A follow-up from Saturday’s post:
Imagine America in 1932, in the ravages of the Great Depressions, and worsening each and every day, due in large part to the bankrupt policies of Herbert Hoover and the republican party. Imagine the 1932 elections, and Americans re-electing Hoover and republican leadership. This is, essentially, what has just occurred in Greece.
With all of the votes now counted, the ultra-right wing party of European banking interests, whose middle name is “Austerity”, the New Democracy Party, received 29.7% of the vote, ahead of the progressive Syriza Party’s 26.9%. The New Democracy Party appears able to build a ruling coalition, excluding the Syrizas, by including the far left PASOK party in its cartel of power-hungry eurozoneaphiles.

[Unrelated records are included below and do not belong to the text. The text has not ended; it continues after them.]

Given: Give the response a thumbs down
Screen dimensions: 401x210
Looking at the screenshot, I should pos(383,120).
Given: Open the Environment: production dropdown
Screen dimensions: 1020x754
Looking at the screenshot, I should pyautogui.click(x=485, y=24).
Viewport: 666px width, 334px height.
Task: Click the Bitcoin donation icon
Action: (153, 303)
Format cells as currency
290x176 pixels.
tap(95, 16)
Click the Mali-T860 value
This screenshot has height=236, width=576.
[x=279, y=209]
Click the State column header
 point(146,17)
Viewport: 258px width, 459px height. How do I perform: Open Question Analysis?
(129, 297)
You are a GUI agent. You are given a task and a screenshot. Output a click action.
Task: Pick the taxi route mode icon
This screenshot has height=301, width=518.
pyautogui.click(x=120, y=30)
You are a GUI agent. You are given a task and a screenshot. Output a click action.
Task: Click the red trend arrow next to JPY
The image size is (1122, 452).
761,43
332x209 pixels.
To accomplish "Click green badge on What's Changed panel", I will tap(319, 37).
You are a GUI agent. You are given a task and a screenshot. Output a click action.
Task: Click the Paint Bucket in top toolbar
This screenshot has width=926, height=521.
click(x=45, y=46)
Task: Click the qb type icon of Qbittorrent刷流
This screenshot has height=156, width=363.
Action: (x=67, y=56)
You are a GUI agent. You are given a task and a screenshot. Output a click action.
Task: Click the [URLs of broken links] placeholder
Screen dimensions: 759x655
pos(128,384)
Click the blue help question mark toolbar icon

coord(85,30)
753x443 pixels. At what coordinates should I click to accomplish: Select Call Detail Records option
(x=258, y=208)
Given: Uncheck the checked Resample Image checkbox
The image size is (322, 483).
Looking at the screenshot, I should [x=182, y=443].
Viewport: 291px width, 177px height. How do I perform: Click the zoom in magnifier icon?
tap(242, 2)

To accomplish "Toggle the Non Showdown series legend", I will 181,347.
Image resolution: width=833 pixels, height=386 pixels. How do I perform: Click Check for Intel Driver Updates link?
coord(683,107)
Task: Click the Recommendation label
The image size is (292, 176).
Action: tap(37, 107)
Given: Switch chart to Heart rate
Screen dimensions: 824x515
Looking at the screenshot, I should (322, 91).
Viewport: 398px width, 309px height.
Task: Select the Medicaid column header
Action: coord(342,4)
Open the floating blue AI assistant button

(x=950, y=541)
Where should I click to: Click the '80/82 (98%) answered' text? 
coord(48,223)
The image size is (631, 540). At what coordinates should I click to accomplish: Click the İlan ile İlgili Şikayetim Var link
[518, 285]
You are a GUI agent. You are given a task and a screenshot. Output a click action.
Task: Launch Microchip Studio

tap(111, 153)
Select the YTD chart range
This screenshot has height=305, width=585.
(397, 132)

The good news is, however, that Syriza’s second-place showing establishes them and party leader Alexis Tsipras as legitimate populist opposition, with an expanding power base (The party received only 4.7% of the vote in 2009).
Whether or not a viable coalition that can actually rule is possible, whether or not yet another bailout will be available, and whether or not New Democracy head man Antonis Samaras can rise to an effective leadership role after years of very limited success in a variety of positions in Greek government and with his own failed party, which was actually to the right of the New Democracy group, are all dubious factors in the battle Greek citizens will be facing in their fight to regain economic stability and a return to normalcy in their lives.
I don’t think it will work and that a third round of elections will in in Greece’s near future, with, finally, a different outcome.